About this task: Please return every line of the material verbatim and skip any images.

——————————

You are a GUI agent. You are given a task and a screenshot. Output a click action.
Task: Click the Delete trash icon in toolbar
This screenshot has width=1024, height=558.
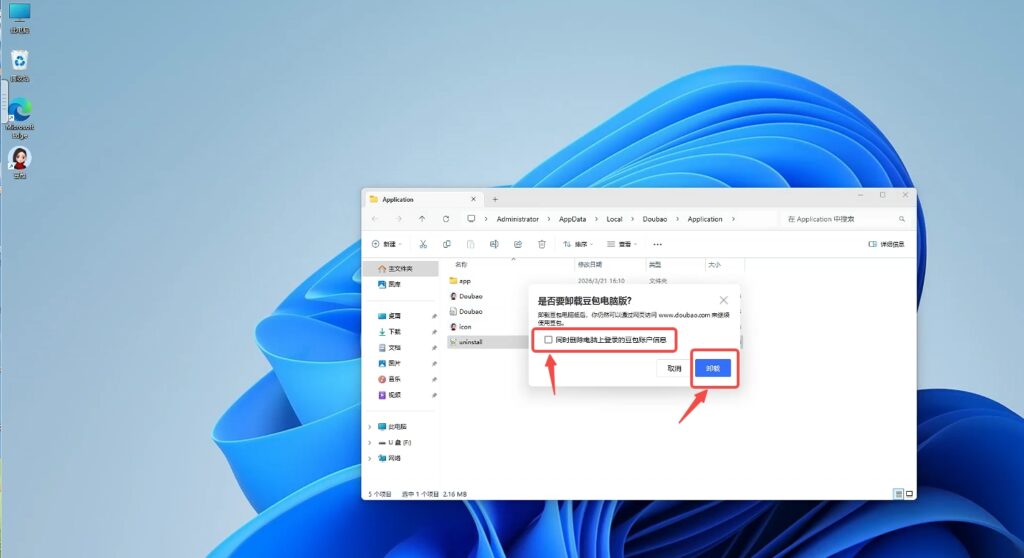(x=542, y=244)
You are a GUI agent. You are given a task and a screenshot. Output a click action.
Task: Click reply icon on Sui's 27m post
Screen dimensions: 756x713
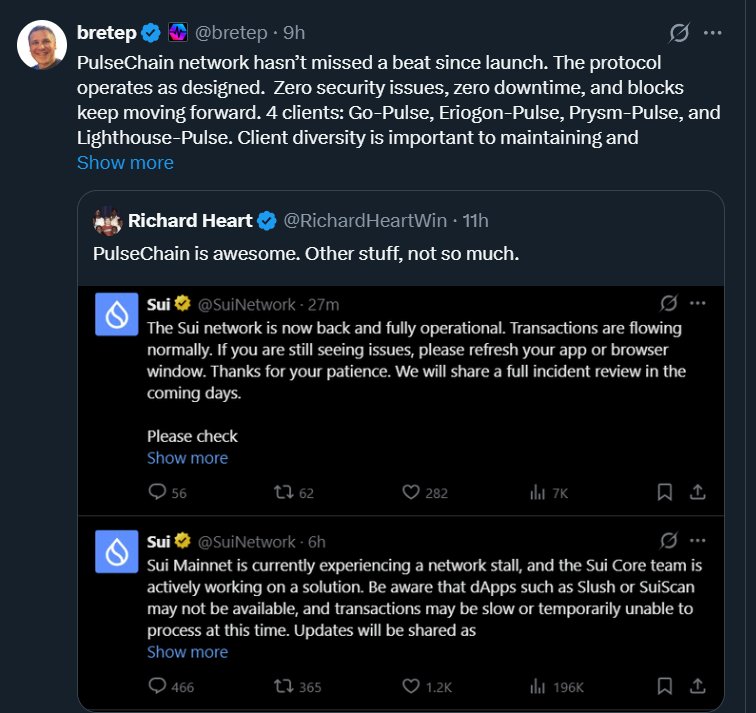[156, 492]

——————————

Problem solution:
You are a GUI agent. You are given a task and a screenshot. Output a click action.
Task: Click the Delete trash icon in toolbar
This screenshot has width=1024, height=558.
(x=542, y=244)
You are a GUI agent. You are given a task and a screenshot. Output a click action.
Task: Click reply icon on Sui's 27m post
Screen dimensions: 756x713
[156, 492]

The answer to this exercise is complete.